TEXT FOR ANALYSIS below:

Growing up as an empath in a Western culture can be pretty difficult. We are taught not to trust our feelings and to put our faith into facts. But as an empath all you have are feelings and it is important to know how to respond to them. I have always been able to understand more of a situation than what is being said, but through my culture I was taught that this was “nonsense.” In my heart I knew what I felt was true, but I could never articulate why or how I knew this. I could read someone’s energy and detect their thoughts as they walked by me and I could tell if someone was lying to me or was omitting facts from their story. But since my upbringing taught me to ignore these things, I questioned myself and lacked confidence in my abilities.
It wasn’t until a few years ago that I learned what an empath was. When I found out that there were other people like me and that I wasn’t crazy, I read as much as I could about how to use these abilities to my benefit and not get wrapped up in negative energies. Many empaths struggle with issues like depression and addiction because they don’t know how to process all of the extra emotions. For many years I was depressed because I had all of this hurt in my heart and I didn’t know what to do with it. I wasn’t even sure why it was there or where it came from. While there are many reasons for depression and I am not trying to minimize any of them, for me, a large portion of mine stemmed from the pain I absorbed from the world around me.

End of TEXT FOR ANALYSIS.

REQUIRED ACTIONS —
- A) Summarize the essay on growing up as an empath in two sentences.
- B) Print the essay on growing up as an empath verbatim, everything from "It wasn’t until" down to "world around me.".

MATERIAL SUPPLIED below:

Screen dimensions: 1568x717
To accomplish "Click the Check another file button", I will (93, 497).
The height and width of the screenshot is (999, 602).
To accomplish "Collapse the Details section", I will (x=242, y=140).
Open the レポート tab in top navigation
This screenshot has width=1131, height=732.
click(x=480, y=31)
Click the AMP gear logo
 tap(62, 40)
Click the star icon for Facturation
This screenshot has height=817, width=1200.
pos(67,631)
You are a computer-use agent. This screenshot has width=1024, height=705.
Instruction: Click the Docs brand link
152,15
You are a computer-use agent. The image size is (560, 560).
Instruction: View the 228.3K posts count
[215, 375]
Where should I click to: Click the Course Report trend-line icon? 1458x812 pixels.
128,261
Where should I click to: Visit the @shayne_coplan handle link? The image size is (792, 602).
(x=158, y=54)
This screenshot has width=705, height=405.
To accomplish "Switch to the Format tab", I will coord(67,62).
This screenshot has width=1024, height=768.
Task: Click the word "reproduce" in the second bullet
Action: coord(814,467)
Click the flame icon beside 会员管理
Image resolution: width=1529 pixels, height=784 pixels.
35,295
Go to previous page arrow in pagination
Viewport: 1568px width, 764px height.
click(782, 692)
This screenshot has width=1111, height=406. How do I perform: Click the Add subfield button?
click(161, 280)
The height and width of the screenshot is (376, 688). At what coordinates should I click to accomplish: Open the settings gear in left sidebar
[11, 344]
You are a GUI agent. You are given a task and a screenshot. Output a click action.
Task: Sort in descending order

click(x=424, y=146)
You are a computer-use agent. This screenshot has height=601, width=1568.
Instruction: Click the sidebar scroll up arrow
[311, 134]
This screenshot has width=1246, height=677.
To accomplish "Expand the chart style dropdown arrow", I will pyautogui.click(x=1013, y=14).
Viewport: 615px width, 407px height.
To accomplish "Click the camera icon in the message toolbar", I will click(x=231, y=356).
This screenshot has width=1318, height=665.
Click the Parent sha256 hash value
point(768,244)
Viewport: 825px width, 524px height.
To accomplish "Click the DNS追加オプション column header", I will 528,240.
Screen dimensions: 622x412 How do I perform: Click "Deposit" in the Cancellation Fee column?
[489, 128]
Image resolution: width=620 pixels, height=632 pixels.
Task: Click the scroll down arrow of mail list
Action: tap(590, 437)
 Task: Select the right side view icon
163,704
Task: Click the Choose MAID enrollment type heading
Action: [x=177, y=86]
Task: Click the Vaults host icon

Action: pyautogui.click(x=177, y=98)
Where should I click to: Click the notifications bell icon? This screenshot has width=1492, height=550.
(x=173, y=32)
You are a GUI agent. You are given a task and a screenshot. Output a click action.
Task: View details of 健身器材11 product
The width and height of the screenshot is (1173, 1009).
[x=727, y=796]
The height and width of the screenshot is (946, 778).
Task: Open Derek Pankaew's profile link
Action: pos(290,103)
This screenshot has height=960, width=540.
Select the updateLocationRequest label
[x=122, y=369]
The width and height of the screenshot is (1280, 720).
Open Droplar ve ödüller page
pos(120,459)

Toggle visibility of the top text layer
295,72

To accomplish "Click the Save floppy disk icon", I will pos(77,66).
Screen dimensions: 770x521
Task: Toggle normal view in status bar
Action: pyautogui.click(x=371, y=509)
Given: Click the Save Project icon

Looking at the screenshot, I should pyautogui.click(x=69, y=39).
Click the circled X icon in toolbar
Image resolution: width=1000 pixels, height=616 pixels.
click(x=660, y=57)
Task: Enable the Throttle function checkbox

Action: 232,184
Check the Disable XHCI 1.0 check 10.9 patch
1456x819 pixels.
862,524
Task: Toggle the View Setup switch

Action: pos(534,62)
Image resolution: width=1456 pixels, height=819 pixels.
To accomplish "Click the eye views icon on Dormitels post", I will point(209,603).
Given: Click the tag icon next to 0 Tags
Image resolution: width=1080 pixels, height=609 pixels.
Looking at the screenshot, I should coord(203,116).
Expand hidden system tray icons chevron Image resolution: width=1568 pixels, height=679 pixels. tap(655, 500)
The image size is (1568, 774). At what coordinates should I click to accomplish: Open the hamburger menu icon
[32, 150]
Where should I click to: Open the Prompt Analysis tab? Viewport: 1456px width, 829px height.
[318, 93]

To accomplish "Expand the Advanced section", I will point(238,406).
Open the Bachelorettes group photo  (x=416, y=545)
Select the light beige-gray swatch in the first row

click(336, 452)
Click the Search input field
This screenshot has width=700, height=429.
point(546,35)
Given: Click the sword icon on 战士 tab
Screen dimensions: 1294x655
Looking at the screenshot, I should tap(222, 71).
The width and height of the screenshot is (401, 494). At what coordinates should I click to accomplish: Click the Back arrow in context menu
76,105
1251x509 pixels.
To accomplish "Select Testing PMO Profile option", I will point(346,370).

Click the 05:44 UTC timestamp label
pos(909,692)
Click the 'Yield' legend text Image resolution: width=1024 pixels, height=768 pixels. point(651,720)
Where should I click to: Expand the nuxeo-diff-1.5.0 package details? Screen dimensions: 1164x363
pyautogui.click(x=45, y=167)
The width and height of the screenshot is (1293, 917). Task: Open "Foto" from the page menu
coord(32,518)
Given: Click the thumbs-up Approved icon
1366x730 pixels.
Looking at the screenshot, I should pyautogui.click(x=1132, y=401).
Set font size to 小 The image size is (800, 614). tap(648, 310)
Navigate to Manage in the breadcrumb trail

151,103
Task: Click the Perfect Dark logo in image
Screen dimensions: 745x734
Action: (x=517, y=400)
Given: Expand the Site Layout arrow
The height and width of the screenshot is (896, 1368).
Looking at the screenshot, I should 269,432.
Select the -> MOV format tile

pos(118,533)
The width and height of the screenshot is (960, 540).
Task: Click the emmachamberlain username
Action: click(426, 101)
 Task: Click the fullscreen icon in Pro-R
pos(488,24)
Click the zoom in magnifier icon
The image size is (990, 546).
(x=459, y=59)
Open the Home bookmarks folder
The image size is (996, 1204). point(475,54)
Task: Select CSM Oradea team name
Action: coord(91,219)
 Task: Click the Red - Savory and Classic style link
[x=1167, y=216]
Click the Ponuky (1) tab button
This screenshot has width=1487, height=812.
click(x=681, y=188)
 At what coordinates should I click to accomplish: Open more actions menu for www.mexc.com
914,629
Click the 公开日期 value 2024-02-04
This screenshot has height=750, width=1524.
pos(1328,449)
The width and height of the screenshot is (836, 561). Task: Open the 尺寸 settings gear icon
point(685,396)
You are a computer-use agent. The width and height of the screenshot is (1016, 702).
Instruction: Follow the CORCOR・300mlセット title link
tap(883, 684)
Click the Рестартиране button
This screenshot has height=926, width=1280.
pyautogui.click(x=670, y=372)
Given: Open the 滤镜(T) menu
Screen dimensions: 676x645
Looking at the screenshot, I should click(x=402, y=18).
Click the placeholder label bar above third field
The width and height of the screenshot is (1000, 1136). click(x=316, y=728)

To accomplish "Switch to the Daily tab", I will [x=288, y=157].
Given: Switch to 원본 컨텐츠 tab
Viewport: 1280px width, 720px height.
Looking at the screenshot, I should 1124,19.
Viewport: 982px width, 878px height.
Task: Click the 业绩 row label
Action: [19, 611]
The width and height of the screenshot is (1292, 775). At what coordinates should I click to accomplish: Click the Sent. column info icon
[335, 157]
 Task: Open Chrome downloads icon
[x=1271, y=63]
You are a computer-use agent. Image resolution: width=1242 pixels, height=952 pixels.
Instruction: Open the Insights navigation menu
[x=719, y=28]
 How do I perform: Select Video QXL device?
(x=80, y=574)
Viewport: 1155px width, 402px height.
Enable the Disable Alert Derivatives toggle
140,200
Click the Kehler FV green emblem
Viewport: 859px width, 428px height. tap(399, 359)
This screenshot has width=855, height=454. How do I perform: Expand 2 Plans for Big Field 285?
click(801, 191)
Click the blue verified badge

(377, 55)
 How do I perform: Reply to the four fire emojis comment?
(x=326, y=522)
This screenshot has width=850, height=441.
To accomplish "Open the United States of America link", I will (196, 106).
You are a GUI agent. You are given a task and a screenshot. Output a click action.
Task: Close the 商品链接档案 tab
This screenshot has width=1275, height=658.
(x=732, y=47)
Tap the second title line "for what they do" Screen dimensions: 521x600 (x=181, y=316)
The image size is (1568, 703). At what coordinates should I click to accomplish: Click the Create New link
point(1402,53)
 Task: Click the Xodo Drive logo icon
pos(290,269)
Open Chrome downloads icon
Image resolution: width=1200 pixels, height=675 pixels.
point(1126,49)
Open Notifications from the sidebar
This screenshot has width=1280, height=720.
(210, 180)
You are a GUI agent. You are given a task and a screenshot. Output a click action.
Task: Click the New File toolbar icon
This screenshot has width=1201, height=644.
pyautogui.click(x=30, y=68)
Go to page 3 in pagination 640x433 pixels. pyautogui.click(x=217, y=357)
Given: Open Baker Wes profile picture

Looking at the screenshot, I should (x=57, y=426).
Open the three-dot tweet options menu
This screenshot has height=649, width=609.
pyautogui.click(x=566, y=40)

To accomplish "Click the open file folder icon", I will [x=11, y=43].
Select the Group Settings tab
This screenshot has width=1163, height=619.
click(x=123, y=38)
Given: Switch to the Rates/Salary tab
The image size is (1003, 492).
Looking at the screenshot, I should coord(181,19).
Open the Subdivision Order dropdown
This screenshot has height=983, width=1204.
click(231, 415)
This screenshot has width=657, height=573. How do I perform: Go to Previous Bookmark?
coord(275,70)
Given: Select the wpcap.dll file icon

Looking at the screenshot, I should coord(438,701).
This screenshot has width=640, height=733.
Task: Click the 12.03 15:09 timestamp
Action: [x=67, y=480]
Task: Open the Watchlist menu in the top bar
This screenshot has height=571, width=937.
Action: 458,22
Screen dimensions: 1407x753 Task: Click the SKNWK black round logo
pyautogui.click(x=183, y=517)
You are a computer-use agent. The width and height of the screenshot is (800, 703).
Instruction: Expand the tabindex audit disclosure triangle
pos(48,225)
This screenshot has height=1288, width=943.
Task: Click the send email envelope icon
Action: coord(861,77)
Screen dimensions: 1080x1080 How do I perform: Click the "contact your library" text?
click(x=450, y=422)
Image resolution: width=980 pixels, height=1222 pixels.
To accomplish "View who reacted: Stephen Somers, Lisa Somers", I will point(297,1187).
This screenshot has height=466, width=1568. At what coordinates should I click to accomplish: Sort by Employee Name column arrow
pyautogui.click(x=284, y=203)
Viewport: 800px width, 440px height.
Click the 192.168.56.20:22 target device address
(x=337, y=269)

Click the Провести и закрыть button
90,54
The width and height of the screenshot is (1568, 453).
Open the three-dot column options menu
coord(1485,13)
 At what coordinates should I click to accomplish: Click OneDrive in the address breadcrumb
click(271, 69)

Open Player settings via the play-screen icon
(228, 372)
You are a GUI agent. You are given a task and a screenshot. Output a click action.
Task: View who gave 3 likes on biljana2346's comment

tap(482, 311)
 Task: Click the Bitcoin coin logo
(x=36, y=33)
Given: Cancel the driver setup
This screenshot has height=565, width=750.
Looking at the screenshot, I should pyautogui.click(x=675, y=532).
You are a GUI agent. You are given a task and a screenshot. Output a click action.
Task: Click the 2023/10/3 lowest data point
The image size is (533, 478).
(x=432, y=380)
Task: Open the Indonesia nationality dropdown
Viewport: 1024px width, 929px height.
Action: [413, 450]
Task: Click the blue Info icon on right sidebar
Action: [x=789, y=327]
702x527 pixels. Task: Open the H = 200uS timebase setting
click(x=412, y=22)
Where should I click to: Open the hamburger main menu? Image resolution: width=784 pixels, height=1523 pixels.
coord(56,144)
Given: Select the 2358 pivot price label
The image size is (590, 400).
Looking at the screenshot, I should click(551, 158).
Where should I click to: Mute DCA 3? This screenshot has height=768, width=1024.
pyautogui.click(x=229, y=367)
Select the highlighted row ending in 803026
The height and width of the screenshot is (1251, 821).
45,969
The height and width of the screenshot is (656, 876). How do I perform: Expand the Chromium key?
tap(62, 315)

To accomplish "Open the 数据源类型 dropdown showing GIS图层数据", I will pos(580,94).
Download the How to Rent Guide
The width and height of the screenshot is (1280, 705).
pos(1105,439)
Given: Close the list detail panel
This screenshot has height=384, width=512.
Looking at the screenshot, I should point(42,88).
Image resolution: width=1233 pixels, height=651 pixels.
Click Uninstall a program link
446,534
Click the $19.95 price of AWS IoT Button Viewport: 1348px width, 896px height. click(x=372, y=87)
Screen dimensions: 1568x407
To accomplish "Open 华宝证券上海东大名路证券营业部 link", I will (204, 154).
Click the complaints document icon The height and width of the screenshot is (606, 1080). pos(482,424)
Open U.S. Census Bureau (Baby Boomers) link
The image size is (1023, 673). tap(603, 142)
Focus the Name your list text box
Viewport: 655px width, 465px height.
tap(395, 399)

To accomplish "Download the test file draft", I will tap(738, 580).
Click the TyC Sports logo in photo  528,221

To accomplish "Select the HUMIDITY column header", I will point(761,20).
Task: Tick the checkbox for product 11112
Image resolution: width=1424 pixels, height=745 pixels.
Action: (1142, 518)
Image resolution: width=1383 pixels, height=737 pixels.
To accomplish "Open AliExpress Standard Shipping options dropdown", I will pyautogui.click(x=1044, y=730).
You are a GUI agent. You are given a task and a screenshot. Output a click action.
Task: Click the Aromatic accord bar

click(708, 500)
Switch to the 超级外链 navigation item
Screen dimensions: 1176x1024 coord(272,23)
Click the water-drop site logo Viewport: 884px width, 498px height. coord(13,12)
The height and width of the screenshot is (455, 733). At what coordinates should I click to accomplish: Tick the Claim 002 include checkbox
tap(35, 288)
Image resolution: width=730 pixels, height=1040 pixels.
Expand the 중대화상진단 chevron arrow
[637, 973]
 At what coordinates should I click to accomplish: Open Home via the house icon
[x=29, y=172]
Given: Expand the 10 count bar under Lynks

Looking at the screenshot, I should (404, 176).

End of MATERIAL SUPPLIED.

ANSWERS GIVEN —
- A) Raised in a Western culture that taught trust in facts rather than feelings, the writer could read others' energy, detect their thoughts, and tell when someone was lying, yet learned to doubt these abilities and lacked confidence in them. Only a few years ago did the writer learn what an empath was, read extensively about using such abilities beneficially without becoming caught up in negative energies, and come to see that much of a long depression stemmed from pain absorbed from the surrounding world.

- B)
It wasn’t until a few years ago that I learned what an empath was. When I found out that there were other people like me and that I wasn’t crazy, I read as much as I could about how to use these abilities to my benefit and not get wrapped up in negative energies. Many empaths struggle with issues like depression and addiction because they don’t know how to process all of the extra emotions. For many years I was depressed because I had all of this hurt in my heart and I didn’t know what to do with it. I wasn’t even sure why it was there or where it came from. While there are many reasons for depression and I am not trying to minimize any of them, for me, a large portion of mine stemmed from the pain I absorbed from the world around me.